With so many Black people receiving kidneys from deceased donors — which have on average half the lifespan of those from living donors — Napoleon is grateful for his gift and adamant that he wants to raise awareness as well as recruit more donors. “A kidney’s a kidney, but living donations usually go to affluent white individuals, and deceased donors more often go to communities of color,” he observes. “We need to change that.”
Gray is on board with that effort. “I felt ignorant for not knowing there was a disparity,” she says. “We need to focus more on the Black community.”
They’ve shared their story throughout the soccer program and elsewhere in the community, and committed to seeking out opportunities to recruit other donors, especially those who are Black and members of other minority groups, such as speaking at Black churches.
It’s sorely needed, says Robert R. Redfield, III, MD, FACS, surgical director of Penn Medicine’s Living Donor Kidney Transplant Program, who performed Napoleon’s transplant. Education about the lack of living donors is only part of the issue; it’s also “finding friends and family members who are healthy enough or can take time off work to donate.”
Wealthier, white recipients may also have more resources for casting a wide net to ask for a donation, or more comprehensive health insurance coverage. As a result, Black patients often spend longer on the waiting list for a new organ (which means many more hours enduring dialysis); when they do receive a transplant, it’s more likely to come from a deceased donor than a living one.

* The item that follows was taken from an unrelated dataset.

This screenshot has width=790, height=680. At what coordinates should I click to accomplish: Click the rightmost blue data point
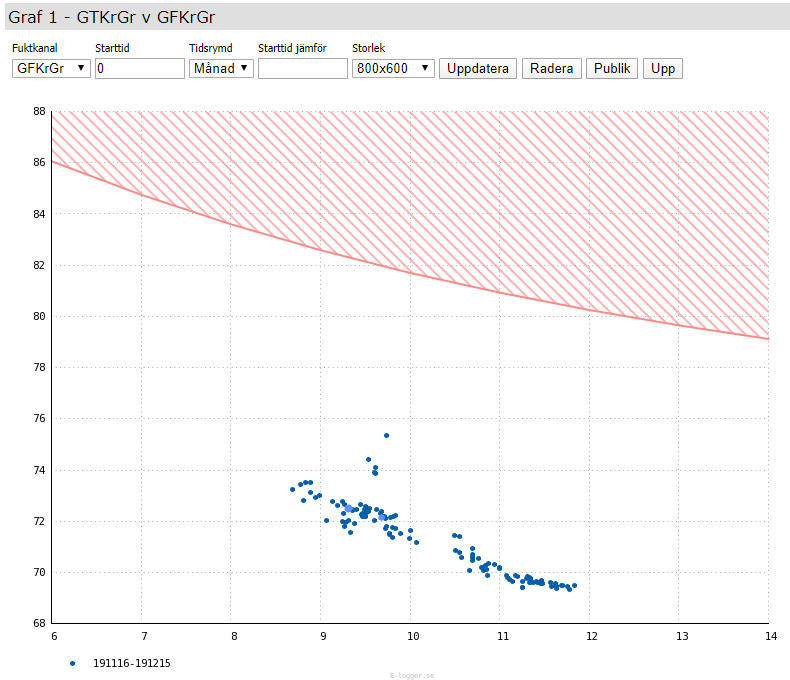(574, 586)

Redfield says that the organ transplant situation in the United States as it exists today unfairly makes the best treatments available fastest to patients who already have the most resources. “We are trying to think of ways to decrease that disparity.”
“We Need to Pay It Forward”
“Our wish is to get everyone access to a living donor kidney transplant,” Redfield says. “We're far away from it. But the reality is we can solve this problem through the generosity of others.”
He states that Penn has a multifaceted strategy to “bulldoze the barriers” for donors and make the so-called #pennlivingdonor experience a positive one. Partnering with the NKR, the National Kidney Donation Organization, and other groups, Penn aims to make it as easy, convenient, and safe as possible for living donors to give up an organ.
For example, the transplant team tries to coordinate testing and other appointments to maximize the value of donors’ in-person time, as some aspects of the process can be accomplished remotely. Indeed, Gray was pleased that many of her initial consults happened via Zoom, so she didn’t have to take time off of work and drive to Philadelphia and back. To remove financial obstacles, Penn Medicine and its partners can help donors with a place to stay in the city, as well as recouping lost wages for the transplant process and recovery in addition to transportation costs.
Further, Penn is investing in ways to make the choice physically easier on donors. Abu-Gazala points out that all living donations are performed laparoscopically (minimally invasive), for quicker recovery and marginal scarring. And within the last year, the team has started incorporating robotic procedures for even greater precision.
Additionally, Penn recently hired an outreach worker to engage local Black communities, letting people know about the disparities surrounding transplants from living donors, and how donors are supported to make a difference in the lives of patients, even those they don’t know.
Napoleon is all-in on that effort. For the one-year anniversary of his and Gray’s surgeries next spring, they are planning a “party with a purpose” to raise money for kidney transplant organizations as well as to raise awareness of kidney health and the need for more living donors. “I still can’t thank her enough,” Napoleon says of Gray’s willingness to donate her kidney on his behalf. “We need to pay it forward, so that other people can benefit just like I am.”